** Page excerpt **
Following the news that Lloyds Bank was reportedly hit with a two-day-long DDoS attack, which led to customers being unable to check their account balances or make payments. IT security experts from Corero Network Security, ZoneFox and Infoblox commented below.
“Recent service interruptions reportedly experienced by Lloyds Bank customers are just another example of the challenges faced by today’s online businesses. Consumer expectations of 24×7 service availability have created a genuine risk of lost revenue and lasting reputation damage, as a result of a DDoS attack which means the stakes are just too high to ignore.
“Best practices around resilient local, and wide-area, network design are well understood and typically implemented as a matter of course. However, the rapid pace at which the cyber threat landscape is evolving often leaves organisations unsure of where best to invest their available security budget. As DDoS has become a significant and worrying resurgence over recent years, organisations now need to ensure this targeted threat is considered as part of their risk profiling. Where every minute offline can be easily equated to significant amounts of lost revenue, and brand damage, the cost of protection is easily justified.

** Required work **
a) Print the part of the Lloyds Bank DDoS article from "Following the news" to "high to ignore." word for word.
b) Extend the Lloyds Bank DDoS article with new text that picks up after its final sentence.

** Data extract **
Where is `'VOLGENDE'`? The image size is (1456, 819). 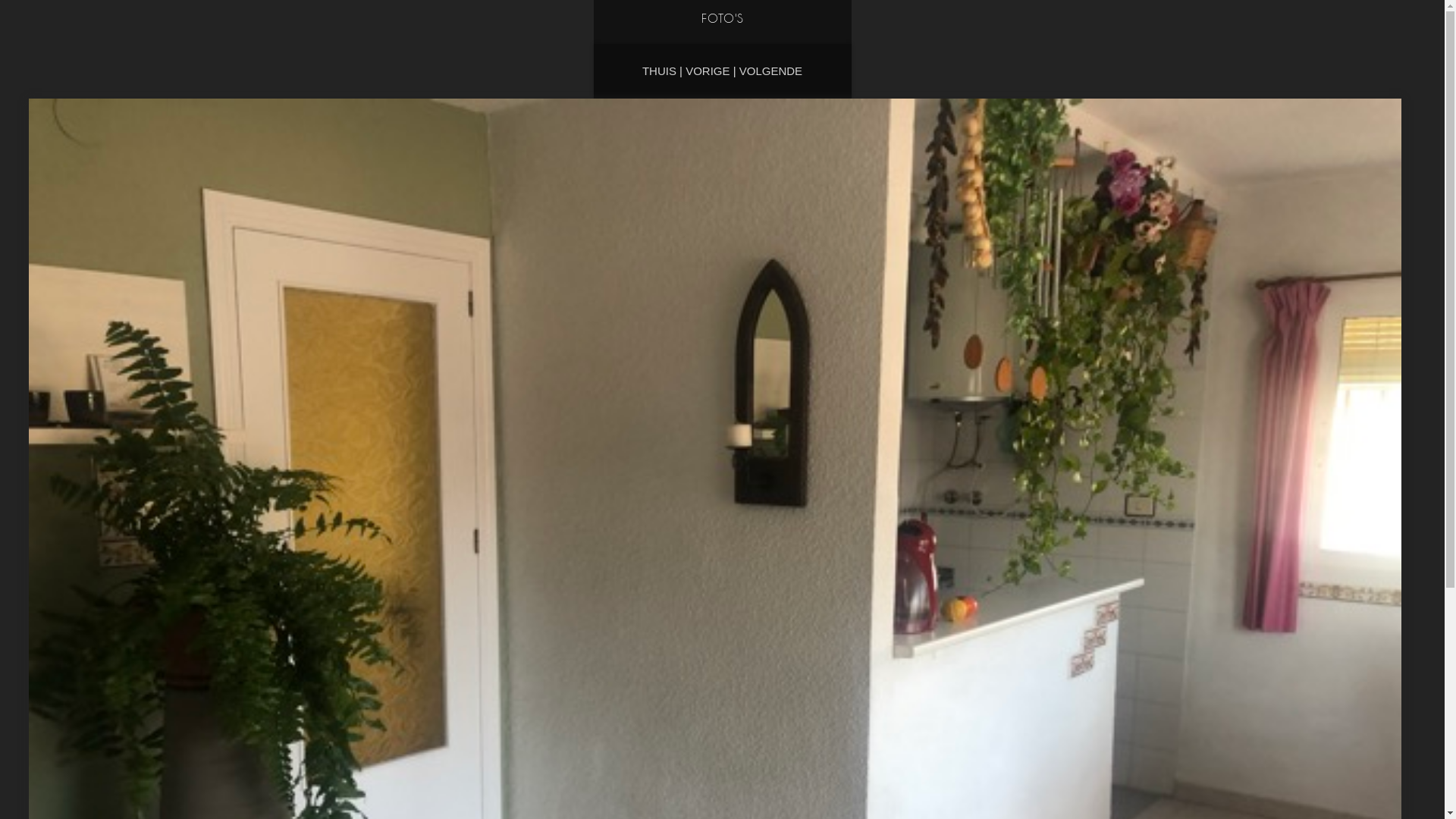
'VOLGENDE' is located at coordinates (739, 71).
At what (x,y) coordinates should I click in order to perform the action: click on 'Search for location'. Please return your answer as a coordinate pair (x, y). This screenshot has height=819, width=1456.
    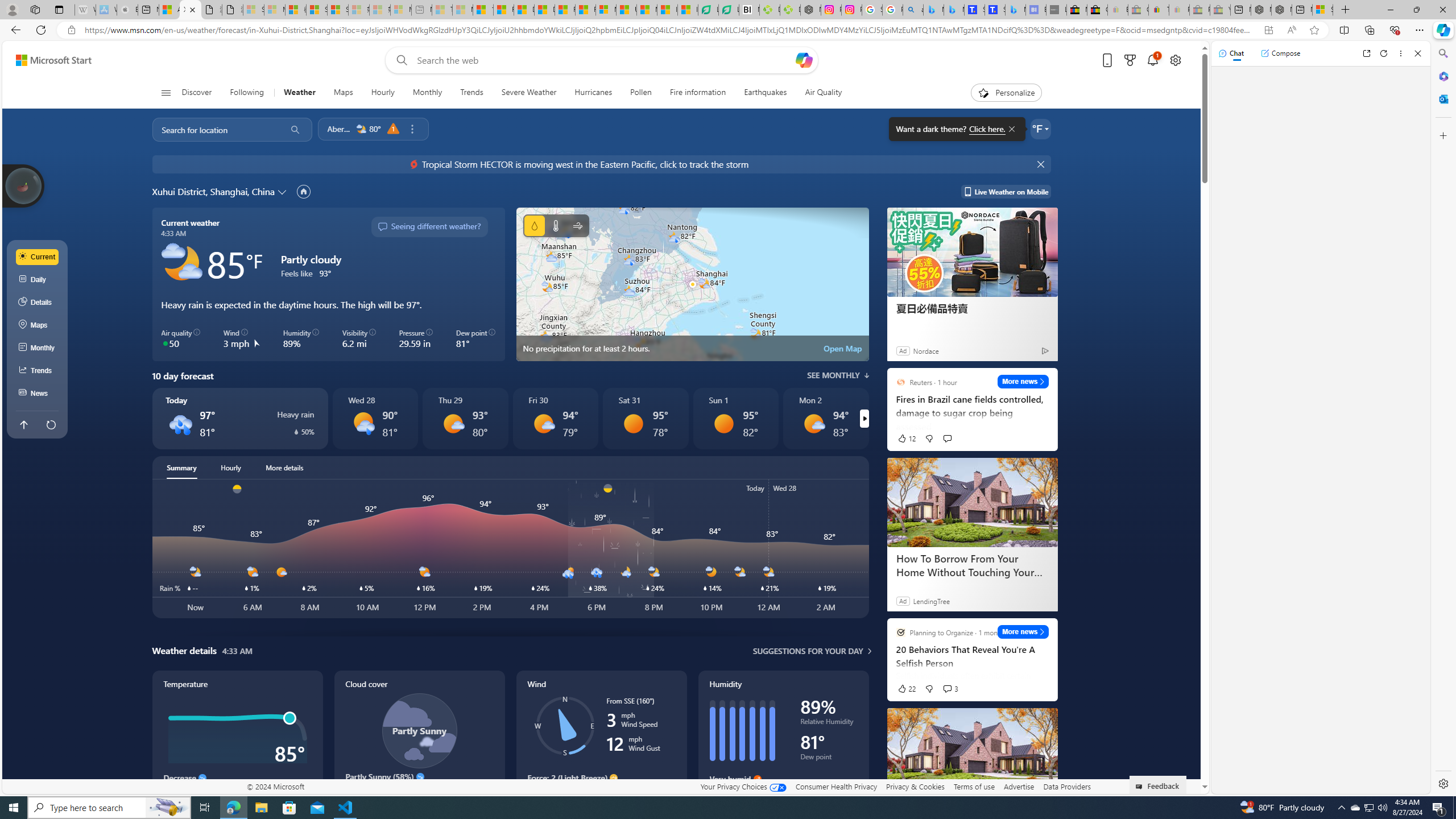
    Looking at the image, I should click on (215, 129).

** Expected answers **
a)
Following the news that Lloyds Bank was reportedly hit with a two-day-long DDoS attack, which led to customers being unable to check their account balances or make payments. IT security experts from Corero Network Security, ZoneFox and Infoblox commented below.
“Recent service interruptions reportedly experienced by Lloyds Bank customers are just another example of the challenges faced by today’s online businesses. Consumer expectations of 24×7 service availability have created a genuine risk of lost revenue and lasting reputation damage, as a result of a DDoS attack which means the stakes are just too high to ignore.

b)
“Protecting against modern DDoS attacks, requires an always-on solution, which can react to attacks in true real-time, surgically removing the attack traffic, and ensuring legitimate traffic can proceed uninterrupted – only then, can services stay online, all the time.”
“While there aren’t any clear signs that the recent attack was aided from an inside source, complacency is not a viable excuse when it comes to delivering a robust cyber security strategy. It would be advisable for a company the size of Lloyds Bank to utilise User Behaviour Analytics (UBA) to deliver rapid insights and complete transparency on user activity and data flow. If the attacks are being used as a smokescreen for further criminal activity, UBA will prove invaluable and actionable information to defend the organisation against any further setbacks.”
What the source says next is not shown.